Hypercapnic acidosis may attenuate acute lung injury by inhibition of endogenous xanthine oxidase.

Relative hypoventilation, involving passively-or "permissively"-generated hypercapnic acidosis (HCA), may improve outcome by reducing ventilator-induced lung injury. However, the effects of HCA per se on pulmonary microvascular permeability (Kf,c) in noninjured or injured lungs are unknown. We investigated the effects of HCA in the isolated buffer-perfused rabbit lung, under conditions of: (1) no injury; (2) injury induced by warm ischemia-reperfusion; and (3) injury induced by addition of purine and xanthine oxidase.
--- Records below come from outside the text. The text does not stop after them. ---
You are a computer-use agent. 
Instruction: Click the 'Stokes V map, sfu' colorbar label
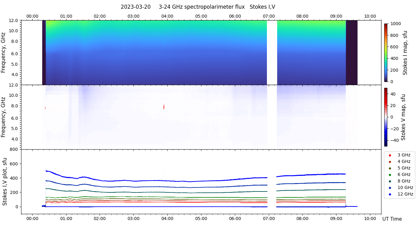click(403, 117)
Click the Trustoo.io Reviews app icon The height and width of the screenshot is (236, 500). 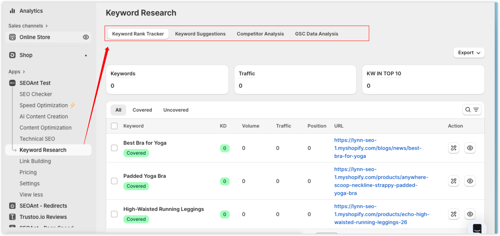12,217
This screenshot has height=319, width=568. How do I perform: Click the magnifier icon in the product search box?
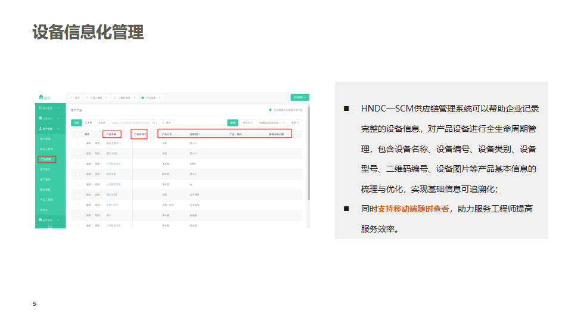pyautogui.click(x=154, y=123)
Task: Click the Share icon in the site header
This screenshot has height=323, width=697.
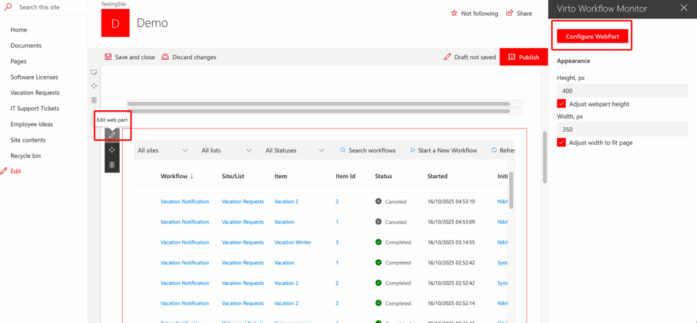Action: click(509, 14)
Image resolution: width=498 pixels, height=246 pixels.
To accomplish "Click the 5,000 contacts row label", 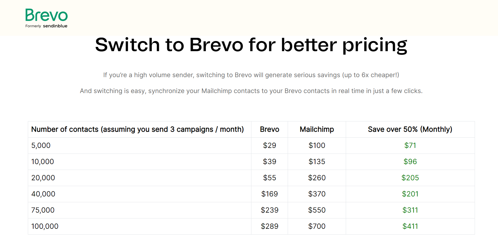I will coord(41,146).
HCA (fraction of inspired carbon dioxide [FICO2] 12%, 25% versus 5%) had no adverse microvascular effects in uninjured lungs, and prevented (FICO2 25% versus 5%) the increase in Kf,c following warm ischemia-reperfusion. HCA (FICO2 25% versus 5%) reduced the elevation in Kf,c, capillary (Pcap), and pulmonary artery (Ppa) pressures in lung injury induced by exogenous purine/xanthine oxidase; inhibition of endogenous NO synthase in the presence of 25% FICO2 had no effect on Kf,c, but attenuated the reduction of Pcap and Ppa. HCA inhibited the in vitro generation of uric acid from addition of xanthine oxidase to purine. We conclude that in the current models, HCA is not harmful in uninjured lungs, and attenuates injury in free-radical-mediated lung injury, possibly via inhibition of endogenous xanthine oxidase.